### [What needs to be done]
Each record in the listing below is to be duplicated exactly.

### [Exercise inputs]
★ ★ ★ ★ ★

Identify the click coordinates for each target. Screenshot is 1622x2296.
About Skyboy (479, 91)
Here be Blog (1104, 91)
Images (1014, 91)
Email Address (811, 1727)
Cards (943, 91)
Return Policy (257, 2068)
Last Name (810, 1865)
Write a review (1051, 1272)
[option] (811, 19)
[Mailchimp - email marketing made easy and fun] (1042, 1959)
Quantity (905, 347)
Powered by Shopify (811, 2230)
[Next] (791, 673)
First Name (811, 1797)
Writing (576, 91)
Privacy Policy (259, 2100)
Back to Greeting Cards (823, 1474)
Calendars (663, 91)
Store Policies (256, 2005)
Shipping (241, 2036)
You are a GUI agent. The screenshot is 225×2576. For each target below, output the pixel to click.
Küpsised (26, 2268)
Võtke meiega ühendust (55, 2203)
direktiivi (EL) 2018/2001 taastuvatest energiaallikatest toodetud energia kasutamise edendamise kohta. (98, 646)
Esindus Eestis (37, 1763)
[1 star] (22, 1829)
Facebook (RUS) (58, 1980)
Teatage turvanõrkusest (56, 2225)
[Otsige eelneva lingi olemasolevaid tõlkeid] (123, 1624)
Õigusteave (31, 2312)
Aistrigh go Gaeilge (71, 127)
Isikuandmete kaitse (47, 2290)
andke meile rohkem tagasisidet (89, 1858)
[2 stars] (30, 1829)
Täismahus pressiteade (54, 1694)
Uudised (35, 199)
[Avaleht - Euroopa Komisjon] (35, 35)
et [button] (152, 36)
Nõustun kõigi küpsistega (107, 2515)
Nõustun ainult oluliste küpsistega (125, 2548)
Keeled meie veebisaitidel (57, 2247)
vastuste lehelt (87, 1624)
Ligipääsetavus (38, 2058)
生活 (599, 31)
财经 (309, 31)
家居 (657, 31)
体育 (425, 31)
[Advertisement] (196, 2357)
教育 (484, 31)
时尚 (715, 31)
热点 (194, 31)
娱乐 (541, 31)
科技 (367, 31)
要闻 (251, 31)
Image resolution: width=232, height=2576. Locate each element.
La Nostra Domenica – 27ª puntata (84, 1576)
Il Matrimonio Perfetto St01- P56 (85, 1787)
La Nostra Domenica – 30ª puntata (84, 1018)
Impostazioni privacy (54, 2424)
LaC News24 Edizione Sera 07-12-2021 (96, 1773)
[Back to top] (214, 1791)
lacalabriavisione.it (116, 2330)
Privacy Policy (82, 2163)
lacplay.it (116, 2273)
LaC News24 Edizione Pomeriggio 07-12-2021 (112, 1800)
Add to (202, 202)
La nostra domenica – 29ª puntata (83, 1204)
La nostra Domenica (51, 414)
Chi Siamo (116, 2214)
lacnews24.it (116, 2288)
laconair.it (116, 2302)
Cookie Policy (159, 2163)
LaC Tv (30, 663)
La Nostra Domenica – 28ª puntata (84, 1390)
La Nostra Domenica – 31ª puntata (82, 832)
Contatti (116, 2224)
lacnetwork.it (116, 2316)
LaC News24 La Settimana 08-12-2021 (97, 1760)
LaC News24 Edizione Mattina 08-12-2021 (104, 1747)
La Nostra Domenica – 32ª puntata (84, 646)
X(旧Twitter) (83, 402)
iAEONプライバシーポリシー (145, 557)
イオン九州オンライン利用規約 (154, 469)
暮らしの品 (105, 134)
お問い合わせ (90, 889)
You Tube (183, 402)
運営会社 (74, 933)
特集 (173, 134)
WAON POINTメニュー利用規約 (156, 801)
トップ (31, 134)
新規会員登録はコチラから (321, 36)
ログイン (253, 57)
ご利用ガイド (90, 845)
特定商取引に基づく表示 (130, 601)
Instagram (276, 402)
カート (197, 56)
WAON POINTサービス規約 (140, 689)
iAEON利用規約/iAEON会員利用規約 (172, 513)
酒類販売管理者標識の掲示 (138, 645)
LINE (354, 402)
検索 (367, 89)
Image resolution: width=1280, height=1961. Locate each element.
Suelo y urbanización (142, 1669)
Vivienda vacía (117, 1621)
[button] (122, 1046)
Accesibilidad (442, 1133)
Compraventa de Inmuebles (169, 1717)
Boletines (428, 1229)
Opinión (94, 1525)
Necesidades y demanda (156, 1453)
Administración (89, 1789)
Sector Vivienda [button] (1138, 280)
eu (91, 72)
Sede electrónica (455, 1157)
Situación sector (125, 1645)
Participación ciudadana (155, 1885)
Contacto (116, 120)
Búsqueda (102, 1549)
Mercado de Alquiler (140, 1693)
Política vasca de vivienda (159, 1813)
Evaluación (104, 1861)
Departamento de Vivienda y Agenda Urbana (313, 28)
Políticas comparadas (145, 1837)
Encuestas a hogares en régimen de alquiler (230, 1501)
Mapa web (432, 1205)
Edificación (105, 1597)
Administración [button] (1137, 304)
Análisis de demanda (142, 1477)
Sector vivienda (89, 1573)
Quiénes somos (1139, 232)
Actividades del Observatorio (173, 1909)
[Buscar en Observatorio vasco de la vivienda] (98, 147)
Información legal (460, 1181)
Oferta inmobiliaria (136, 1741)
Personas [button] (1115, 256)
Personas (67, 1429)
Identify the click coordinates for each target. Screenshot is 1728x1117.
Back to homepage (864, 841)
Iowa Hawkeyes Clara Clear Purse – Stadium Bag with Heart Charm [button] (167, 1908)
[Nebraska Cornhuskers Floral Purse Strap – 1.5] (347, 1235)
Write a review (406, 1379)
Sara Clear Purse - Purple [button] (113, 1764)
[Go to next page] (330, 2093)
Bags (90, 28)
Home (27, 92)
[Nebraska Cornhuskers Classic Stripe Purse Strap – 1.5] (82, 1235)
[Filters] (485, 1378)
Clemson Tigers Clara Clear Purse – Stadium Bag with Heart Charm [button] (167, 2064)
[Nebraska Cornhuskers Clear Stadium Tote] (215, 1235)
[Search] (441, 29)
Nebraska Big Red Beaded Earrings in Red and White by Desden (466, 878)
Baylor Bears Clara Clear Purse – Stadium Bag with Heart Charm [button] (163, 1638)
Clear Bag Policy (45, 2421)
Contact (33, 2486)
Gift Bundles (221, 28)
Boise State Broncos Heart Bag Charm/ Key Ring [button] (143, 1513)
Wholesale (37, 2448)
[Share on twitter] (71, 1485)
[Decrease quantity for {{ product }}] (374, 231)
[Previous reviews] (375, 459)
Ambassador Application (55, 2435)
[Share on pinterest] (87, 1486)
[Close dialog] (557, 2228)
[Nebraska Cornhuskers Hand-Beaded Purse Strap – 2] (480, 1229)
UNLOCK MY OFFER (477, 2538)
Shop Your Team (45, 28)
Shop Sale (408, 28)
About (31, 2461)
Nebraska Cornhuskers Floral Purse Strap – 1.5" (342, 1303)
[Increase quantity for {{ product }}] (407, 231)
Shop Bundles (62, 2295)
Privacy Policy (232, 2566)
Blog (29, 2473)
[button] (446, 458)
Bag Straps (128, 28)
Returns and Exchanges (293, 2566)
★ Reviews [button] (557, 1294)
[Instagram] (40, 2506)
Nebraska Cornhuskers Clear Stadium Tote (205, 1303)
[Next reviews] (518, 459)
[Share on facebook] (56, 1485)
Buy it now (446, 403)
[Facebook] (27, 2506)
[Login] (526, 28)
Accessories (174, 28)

★ ★ ★ ★ ★

### [Response to the exercise]
Identify the click coordinates for each target. Screenshot is 1622x2296.
About Skyboy (479, 91)
Here be Blog (1104, 91)
Images (1014, 91)
Email Address (811, 1727)
Cards (943, 91)
Return Policy (257, 2068)
Last Name (810, 1865)
Write a review (1051, 1272)
[option] (811, 19)
[Mailchimp - email marketing made easy and fun] (1042, 1959)
Quantity (905, 347)
Powered by Shopify (811, 2230)
[Next] (791, 673)
First Name (811, 1797)
Writing (576, 91)
Privacy Policy (259, 2100)
Back to Greeting Cards (823, 1474)
Calendars (663, 91)
Store Policies (256, 2005)
Shipping (241, 2036)
You are a GUI agent. The screenshot is 225×2576. For each target below, output the pixel to click.
Küpsised (26, 2268)
Võtke meiega ühendust (55, 2203)
direktiivi (EL) 2018/2001 taastuvatest energiaallikatest toodetud energia kasutamise edendamise kohta. (98, 646)
Esindus Eestis (37, 1763)
[1 star] (22, 1829)
Facebook (RUS) (58, 1980)
Teatage turvanõrkusest (56, 2225)
[Otsige eelneva lingi olemasolevaid tõlkeid] (123, 1624)
Õigusteave (31, 2312)
Aistrigh go Gaeilge (71, 127)
Isikuandmete kaitse (47, 2290)
andke meile rohkem tagasisidet (89, 1858)
[2 stars] (30, 1829)
Täismahus pressiteade (54, 1694)
Uudised (35, 199)
[Avaleht - Euroopa Komisjon] (35, 35)
et [button] (152, 36)
Nõustun kõigi küpsistega (107, 2515)
Nõustun ainult oluliste küpsistega (125, 2548)
Keeled meie veebisaitidel (57, 2247)
vastuste lehelt (87, 1624)
Ligipääsetavus (38, 2058)
生活 (599, 31)
财经 (309, 31)
家居 (657, 31)
体育 (425, 31)
[Advertisement] (196, 2357)
教育 (484, 31)
时尚 (715, 31)
热点 (194, 31)
娱乐 (541, 31)
科技 (367, 31)
要闻 (251, 31)
Image resolution: width=232, height=2576. Locate each element.
La Nostra Domenica – 27ª puntata (84, 1576)
Il Matrimonio Perfetto St01- P56 (85, 1787)
La Nostra Domenica – 30ª puntata (84, 1018)
Impostazioni privacy (54, 2424)
LaC News24 Edizione Sera 07-12-2021 (96, 1773)
[Back to top] (214, 1791)
lacalabriavisione.it (116, 2330)
Privacy Policy (82, 2163)
lacplay.it (116, 2273)
LaC News24 Edizione Pomeriggio 07-12-2021 (112, 1800)
Add to (202, 202)
La nostra domenica – 29ª puntata (83, 1204)
La nostra Domenica (51, 414)
Chi Siamo (116, 2214)
lacnews24.it (116, 2288)
laconair.it (116, 2302)
Cookie Policy (159, 2163)
LaC Tv (30, 663)
La Nostra Domenica – 28ª puntata (84, 1390)
La Nostra Domenica – 31ª puntata (82, 832)
Contatti (116, 2224)
lacnetwork.it (116, 2316)
LaC News24 La Settimana 08-12-2021 (97, 1760)
LaC News24 Edizione Mattina 08-12-2021 (104, 1747)
La Nostra Domenica – 32ª puntata (84, 646)
X(旧Twitter) (83, 402)
iAEONプライバシーポリシー (145, 557)
イオン九州オンライン利用規約 (154, 469)
暮らしの品 (105, 134)
お問い合わせ (90, 889)
You Tube (183, 402)
運営会社 (74, 933)
特集 (173, 134)
WAON POINTメニュー利用規約 (156, 801)
トップ (31, 134)
新規会員登録はコチラから (321, 36)
ログイン (253, 57)
ご利用ガイド (90, 845)
特定商取引に基づく表示 (130, 601)
Instagram (276, 402)
カート (197, 56)
WAON POINTサービス規約 (140, 689)
iAEON利用規約/iAEON会員利用規約 (172, 513)
酒類販売管理者標識の掲示 (138, 645)
LINE (354, 402)
検索 (367, 89)
Image resolution: width=1280, height=1961. Locate each element.
Suelo y urbanización (142, 1669)
Vivienda vacía (117, 1621)
[button] (122, 1046)
Accesibilidad (442, 1133)
Compraventa de Inmuebles (169, 1717)
Boletines (428, 1229)
Opinión (94, 1525)
Necesidades y demanda (156, 1453)
Administración (89, 1789)
Sector Vivienda [button] (1138, 280)
eu (91, 72)
Sede electrónica (455, 1157)
Situación sector (125, 1645)
Participación ciudadana (155, 1885)
Contacto (116, 120)
Búsqueda (102, 1549)
Mercado de Alquiler (140, 1693)
Política vasca de vivienda (159, 1813)
Evaluación (104, 1861)
Departamento de Vivienda y Agenda Urbana (313, 28)
Políticas comparadas (145, 1837)
Encuestas a hogares en régimen de alquiler (230, 1501)
Mapa web (432, 1205)
Edificación (105, 1597)
Administración [button] (1137, 304)
Análisis de demanda (142, 1477)
Sector vivienda (89, 1573)
Quiénes somos (1139, 232)
Actividades del Observatorio (173, 1909)
[Buscar en Observatorio vasco de la vivienda] (98, 147)
Información legal (460, 1181)
Oferta inmobiliaria (136, 1741)
Personas [button] (1115, 256)
Personas (67, 1429)
Identify the click coordinates for each target. Screenshot is 1728x1117.
Back to homepage (864, 841)
Iowa Hawkeyes Clara Clear Purse – Stadium Bag with Heart Charm [button] (167, 1908)
[Nebraska Cornhuskers Floral Purse Strap – 1.5] (347, 1235)
Write a review (406, 1379)
Sara Clear Purse - Purple [button] (113, 1764)
[Go to next page] (330, 2093)
Bags (90, 28)
Home (27, 92)
[Nebraska Cornhuskers Classic Stripe Purse Strap – 1.5] (82, 1235)
[Filters] (485, 1378)
Clemson Tigers Clara Clear Purse – Stadium Bag with Heart Charm [button] (167, 2064)
[Nebraska Cornhuskers Clear Stadium Tote] (215, 1235)
[Search] (441, 29)
Nebraska Big Red Beaded Earrings in Red and White by Desden (466, 878)
Baylor Bears Clara Clear Purse – Stadium Bag with Heart Charm [button] (163, 1638)
Clear Bag Policy (45, 2421)
Contact (33, 2486)
Gift Bundles (221, 28)
Boise State Broncos Heart Bag Charm/ Key Ring [button] (143, 1513)
Wholesale (37, 2448)
[Share on twitter] (71, 1485)
[Decrease quantity for {{ product }}] (374, 231)
[Previous reviews] (375, 459)
Ambassador Application (55, 2435)
[Share on pinterest] (87, 1486)
[Close dialog] (557, 2228)
[Nebraska Cornhuskers Hand-Beaded Purse Strap – 2] (480, 1229)
UNLOCK MY OFFER (477, 2538)
Shop Your Team (45, 28)
Shop Sale (408, 28)
About (31, 2461)
Nebraska Cornhuskers Floral Purse Strap – 1.5" (342, 1303)
[Increase quantity for {{ product }}] (407, 231)
Shop Bundles (62, 2295)
Privacy Policy (232, 2566)
Blog (29, 2473)
[button] (446, 458)
Bag Straps (128, 28)
Returns and Exchanges (293, 2566)
★ Reviews [button] (557, 1294)
[Instagram] (40, 2506)
Nebraska Cornhuskers Clear Stadium Tote (205, 1303)
[Next reviews] (518, 459)
[Share on facebook] (56, 1485)
Buy it now (446, 403)
[Facebook] (27, 2506)
[Login] (526, 28)
Accessories (174, 28)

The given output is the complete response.